According to the survey, 31% of employees waste 30 minutes daily, and another 31% percent waste a whole hour. The other 38% spend even more staggering amounts of time off-task: between two and five or more hours a day! Using cell phones, conversations with coworkers, browsing the internet, and snack breaks are among the top time-sucking culprits.
Now, you’re probably thinking about whether you waste time (maybe you’re even reading this at work right now). Chances are, you do. Those little breaks and interruptions add up. If you’re ready to stop dawdling and get more done in less time, check out our top 7 productivity tips below:
1. Practice deep work
Cal Newport is an assistant professor of computer science at Georgetown University and the author of Deep Work: Rules for Focused Success in a Distracted World.
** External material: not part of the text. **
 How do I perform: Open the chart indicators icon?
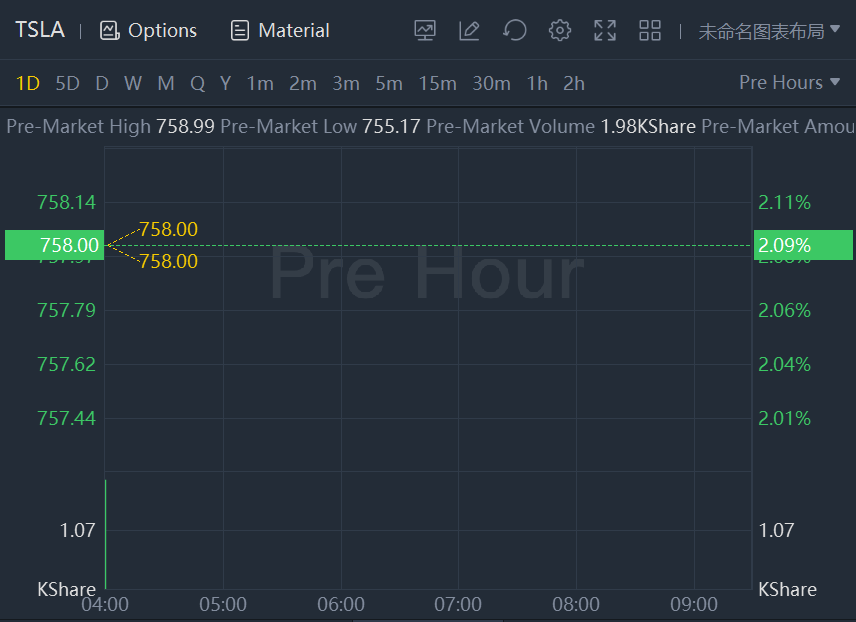(425, 31)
Newport’s influential book, published in 2016, has inspired workers all over the world to adopt the concept of “deep work.”
2. Design your time
Don’t just manage your time, design your time. Google for Work director Thomas Davies is a big advocate for gaining a big-picture perspective of your work. In an article for Fast Company, Davies talks about how easy it is to get caught up in the small things — emails, meetings, and more. According to him, this is a recipe for burnout.
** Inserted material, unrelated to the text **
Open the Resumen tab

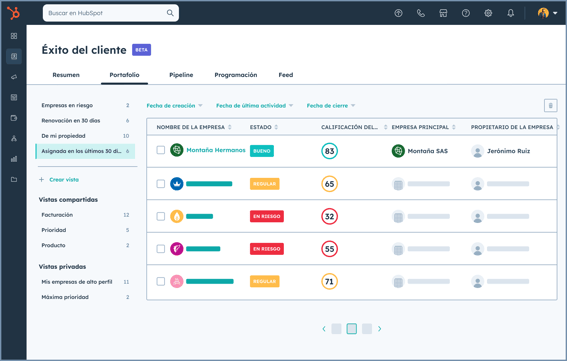click(66, 75)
To get a better hold on his time, Davies organizes his tasks into four main quadrants: people development, business operations, transactional tasks, and representative tasks. Of course, quadrants will look different for each person depending on their work duties and priorities.
3. Do the most important things first
Dealing with the most important or most urgent projects first ensures you get to the work that really matters. Starting with easier, smaller projects and busywork can feel productive, but distracts you from your larger goals and might leave you with too little time to devote to your priorities.
4. Aggregate distractions
Danny Meyer, the CEO of Union Square Hospitality Group who has been dubbed “one of America’s most productive CEOs,” receives an email from his assistant every day after work. In addition to his schedule for the next day, the email includes a list of questions collected throughout the day for Meyer to address. He doesn’t let himself get distracted by questions and asides during the day so that he can be productive at work and then give those questions his full attention at the end of the day.
5. Organize your thoughts
We’ve talked about organizing your week and organizing your day, but what about organizing your thoughts? Well, here at Crossover we use WorkFlowy. WorkFlowy lets you create detailed bulleted lists — start with a big picture list, then zoom into different bullet points to see smaller and more detailed steps.